I would begin with what he wouldn’t be.

No metrosexual. There are things I would not share with my man. My relaxer, my nail hardener, my lip gloss. There is only one woman between us and it’s not him. All I require is his cleanliness: let the shirt be crisp and the pants be ironed; let his hair lie low and his breath be fresh. Can his nails be well manicured? Can he wear cologne and can he please shine his shoes? These would suffice, my darling, thank you very much. Leave the titivating and fusing over a pimple and pouting in front of the mirror for me. That way, we would not suffer any confusion when we are out in public and another man ogles and winks. I want to know who he is ogling and winking at: my man or I?

He’d be no burgeoning artist of any kind in music, in writing, in photography or in arts.

I have met no vainer people than young artists (of which I am chief). They hug the spotlight and are unwilling to share their little fame. I can’t stand the gaudiness of an upcoming artiste and  the forceful vocabulary of the young writer (don’t sweat it, you mustn’t sound like Soyinka). I can’t stand the misfiring jokes of the new comedian when we are out on a date and I can’t stand the touchiness of the young artist who thinks it’s a mortal sin that I don’t like his painting. I have my own vanity to deal with and I can’t bear the brunt of another’s.

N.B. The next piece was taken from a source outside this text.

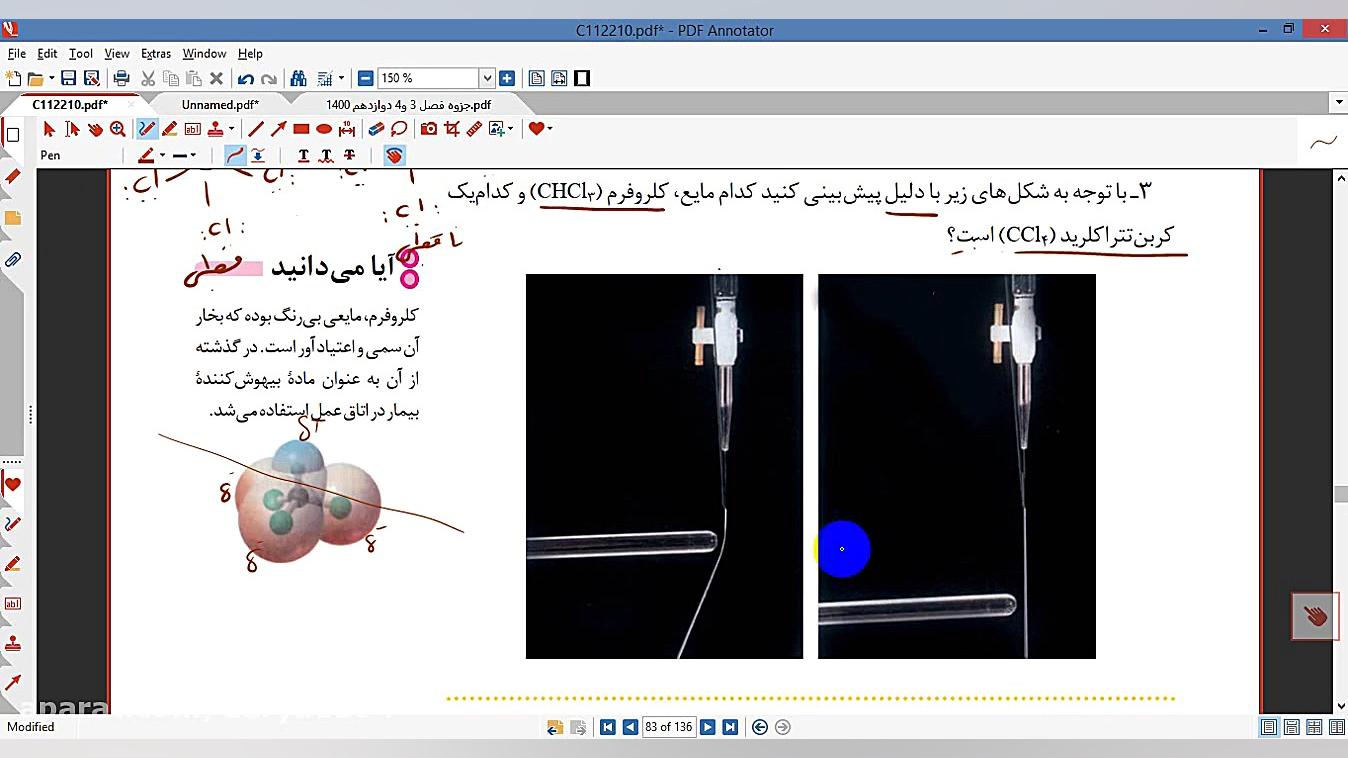Enable free-hand pen curve mode
Image resolution: width=1348 pixels, height=758 pixels.
[x=235, y=155]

But supposing he has a stint with the arts, say the literati, let him be a writer gone past the beginner’s stage, who would help bring me crash-landing to earth when I get lost in the thoughts that I am the best thing to happen to the literary world since Shakespeare. That way, he would save me cost of finding an editor,by calling shoddy work what it is: shoddy work. Or he could be a devoted lover of the written word without knowing a fig about how to string words together, just as I get goose bumps listening to good music without knowing the hows. Let him be of the school of thought that  writers should be the next beings to be revered after spirits. That kind of guy that introduces you with awe in his eyes, “Do you know my chick is a writer? Like seriously, she writes.”

Now here comes what he should be.

Let him be a jealous man. Jealousy here doesn’t indicate over-possessiveness. No, don’t put up a fist fight over me in public. But let him notice I have been grinning ever since I got a call from that former class mate. Notice my glee when I am about to have a sleep-over with the girls. Notice the guys flirting shamelessly. Don’t notice and keep mum. Notice and vocalize. Nothing turns me off than a nonchalant lover.

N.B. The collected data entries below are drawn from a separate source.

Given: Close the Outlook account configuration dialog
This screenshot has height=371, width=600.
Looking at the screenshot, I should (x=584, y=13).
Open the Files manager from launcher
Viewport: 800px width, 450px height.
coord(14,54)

He should be a liberal man.  In simpler terms, he should possess a ‘chop-my-money’ mentality. I am no leech but I am among millions of women world over who enjoy being lavished on while still feeling the warmth of their own money in their pocket. You are my man, aren’t you? I am not asking you to hold-up a bank. If you get caught, I will deny you more than three times. All I ask is, with the much you have, don’t hoard. Wasn’t I sitting quietly at my corner and you came professing your interest? Show yourself liberal and I’d be simply devoted to you.

Let him be a praying man. The beauties and virtues of a praying woman have been so extolled. But I too want a praying man, so that when I am too tired to importune deity, all I have to do is throw my legs on him and ‘tap anointing’ while he kneels by the bedside.

Age is not a factor to fuss about. If he is my mate, OK. Older? Beautiful. But younger? Well, well, well.  I am too proud to be a cougar and I cannot stand the atmosphere of uncertainty surrounding them, (Demi Moore as case study). But if it comes with benefits, (as in Janet Jackson’s case), no qualms.

So in return what do I have to offer? I shall do well to inform him now that I am not endowed. Endowed in the sense of our artistes and how they portray ‘endowments’ in their music videos. I am proudly unendowed.  All I can brag of is that I am 5’5 with a remarkable face and well chiseled dentition.  But do not be discouraged; what I lack in size, I make up for in wit and grace. And as time flies, grace becomes more endearing, wit becomes wisdom. But for endowment, you cannot know and should not bother. Tide and market come and go and so shall endowments.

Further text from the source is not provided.